Geplante Elterngeldreform: Landaus Bürgermeister Lukas Hartmann setzt sich für faire Regelungen für Familien von Wahlbeamtinnen und Wahlbeamten ein

Landaus Bürgermeister Lukas Hartmann hat sich mit einem persönlichen Schreiben an Bundesfamilienministerin Karin Prien gewandt. Anlass ist die geplante Reform des Elterngelds. Lukas Hartmann bittet, dass Familien von hauptamtlichen Wahlbeamtinnen und Wahlbeamten bei den neuen Regelungen nicht schlechter gestellt werden.
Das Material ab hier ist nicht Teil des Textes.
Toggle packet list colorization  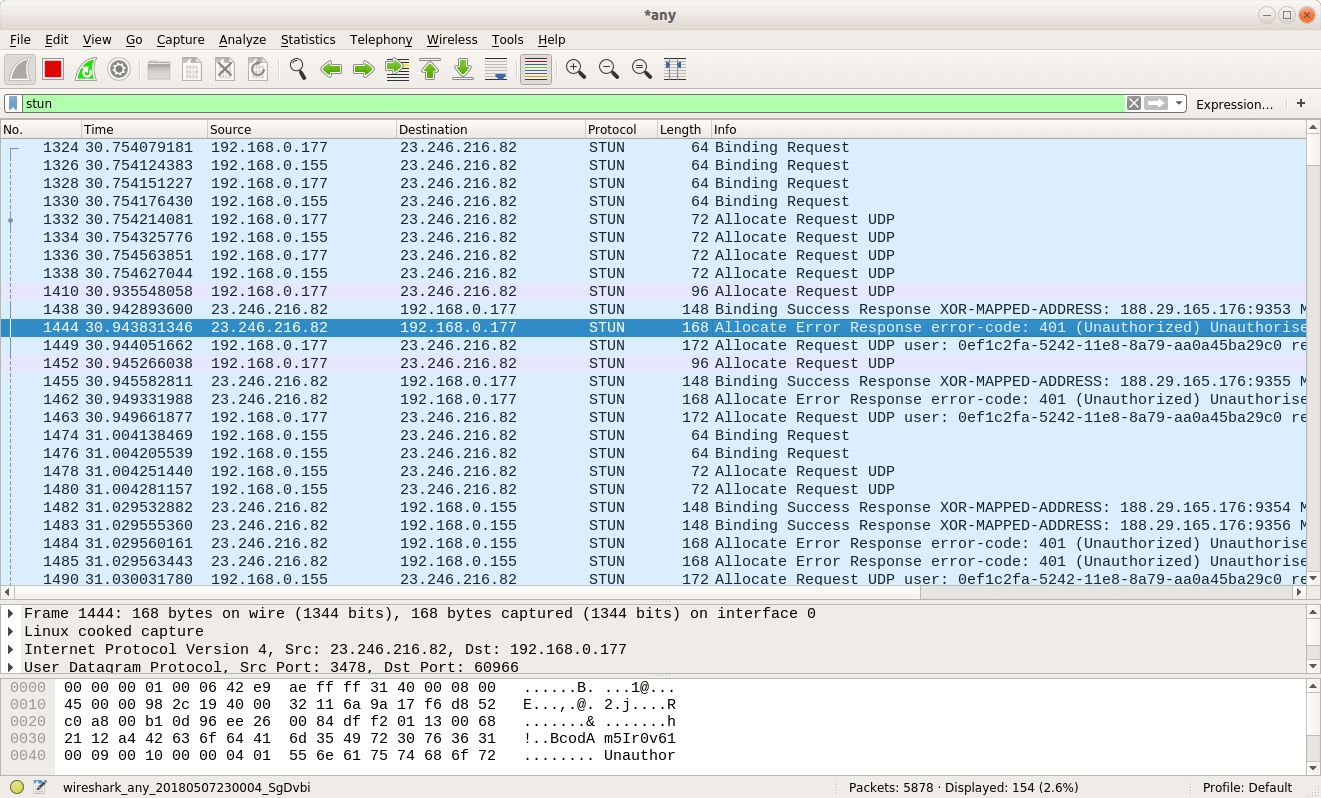[536, 69]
Die geplante Reform sieht unter anderem vor, die maximale Bezugsdauer des Basiselterngeldes von 14 auf 12 Monate zu verkürzen. Künftig sollen drei Monate für jeden Elternteil fest reserviert sein, sechs weitere Monate können die Eltern frei untereinander aufteilen. Für Familien, in denen ein Elternteil aufgrund der rechtlichen Besonderheiten eines Wahlamtes keine Elternzeit nehmen kann, würde dies zu Nachteilen führen.

Hintergrund ist, dass Oberbürgermeisterinnen und Oberbürgermeister, Bürgermeisterinnen und Bürgermeister sowie Beigeordnete in Rheinland-Pfalz derzeit keine Elternzeit in Anspruch nehmen können. Nach den geplanten Änderungen könnte das dazu führen, dass betroffene Familien künftig deutlich weniger Monate Elterngeld erhalten als bisher. Aus Sicht Hartmanns wäre das eine unbeabsichtigte Benachteiligung.
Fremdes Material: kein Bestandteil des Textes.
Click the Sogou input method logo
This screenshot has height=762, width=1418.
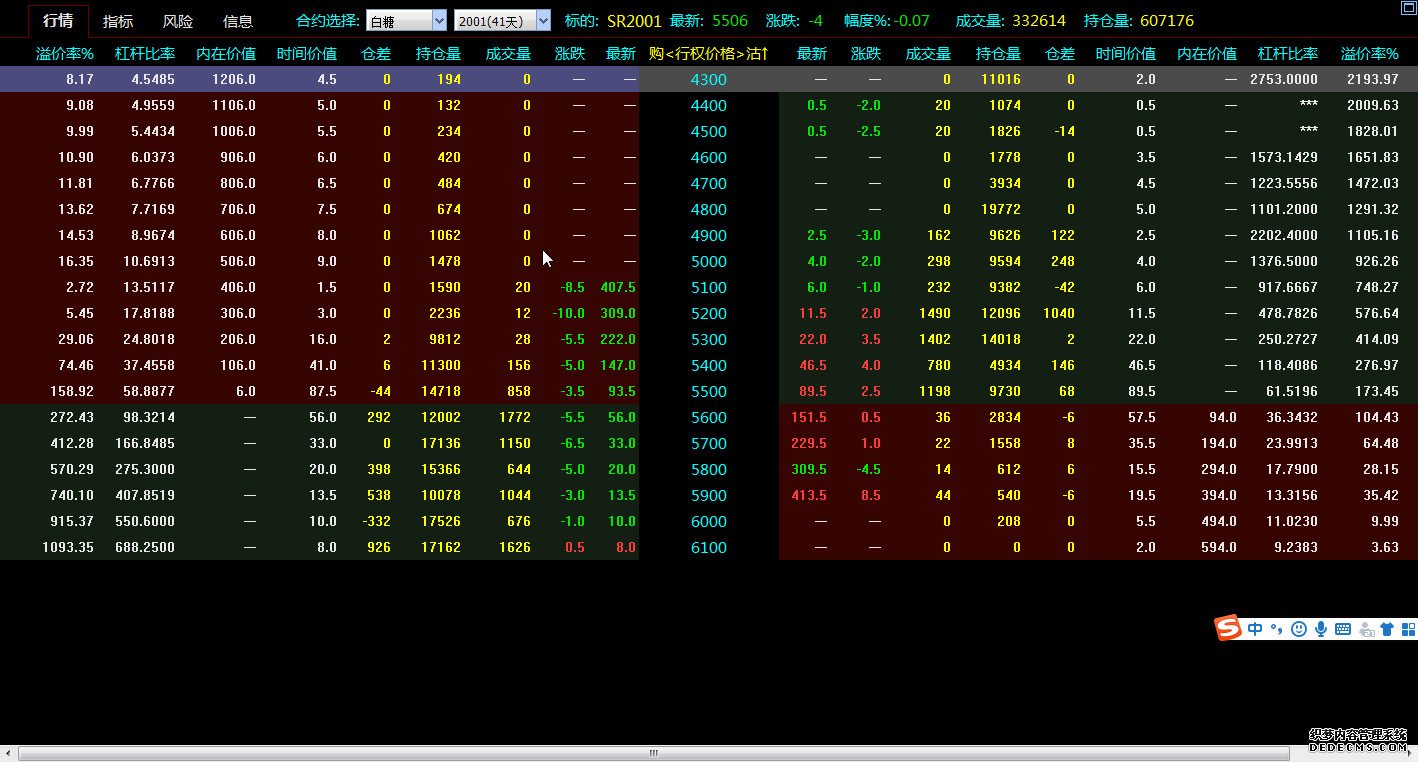click(x=1228, y=628)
„Unser Land braucht Reformen. Aber Kinder brauchen auch die Zeit und Aufmerksamkeit. Zwölf Monate sollten wir nicht unterschreiten“, betont Lukas Hartmann. „Wenn ein Elternteil aufgrund seines Amtes keine Elternzeit nehmen kann, sollte das nicht zulasten der gesamten Familie gehen.“

Der Landauer Bürgermeister kennt die Situation aus eigener Erfahrung. Als Vater eines kleinen Sohnes hätte er sich gewünscht, im ersten Lebensjahr mehr Zeit mit seinem Kind verbringen zu können. Die Verantwortung für das Amt habe dies jedoch nicht zugelassen. „Wer Bürgermeister oder Bürgermeisterin ist, übernimmt diese Aufgabe aus Überzeugung und weiß, was das Amt verlangt. Unsere Familien tragen diese Belastung aber genauso mit – mit langen Arbeitswochen, wenigen freien Tagen und einer hohen zeitlichen Beanspruchung.“

Mit seinem Schreiben bittet Landaus Bürgermeister die Bundesfamilienministerin deshalb darum, für diese besonderen Fälle eine praktikable Lösung zu schaffen. Konkret schlägt er vor, dass dem anderen Elternteil weiterhin die vollen zwölf Monate zur Verfügung stehen, wenn Wahlbeamtinnen und Wahlbeamte aufgrund ihres Amtes keine Elternzeit nehmen können.

„Das Ziel, dass Väter mehr Verantwortung in der Kinderbetreuung übernehmen, unterstütze ich ausdrücklich“, betont Lukas Hartmann. „Wo das wegen der besonderen rechtlichen Situation eines Wahlamtes nicht möglich ist, sollte daraus aber kein Nachteil für die Familie entstehen.“

Für einen Austausch mit dem Bundesfamilienministerium hat Hartmann seine Gesprächsbereitschaft angeboten. Sein Anliegen versteht er dabei nicht nur als persönliches Thema, sondern als Frage der Fairness gegenüber den Partnerinnen und Partnern hauptamtlicher Kommunalpolitikerinnen und Kommunalpolitiker sowie deren Familien.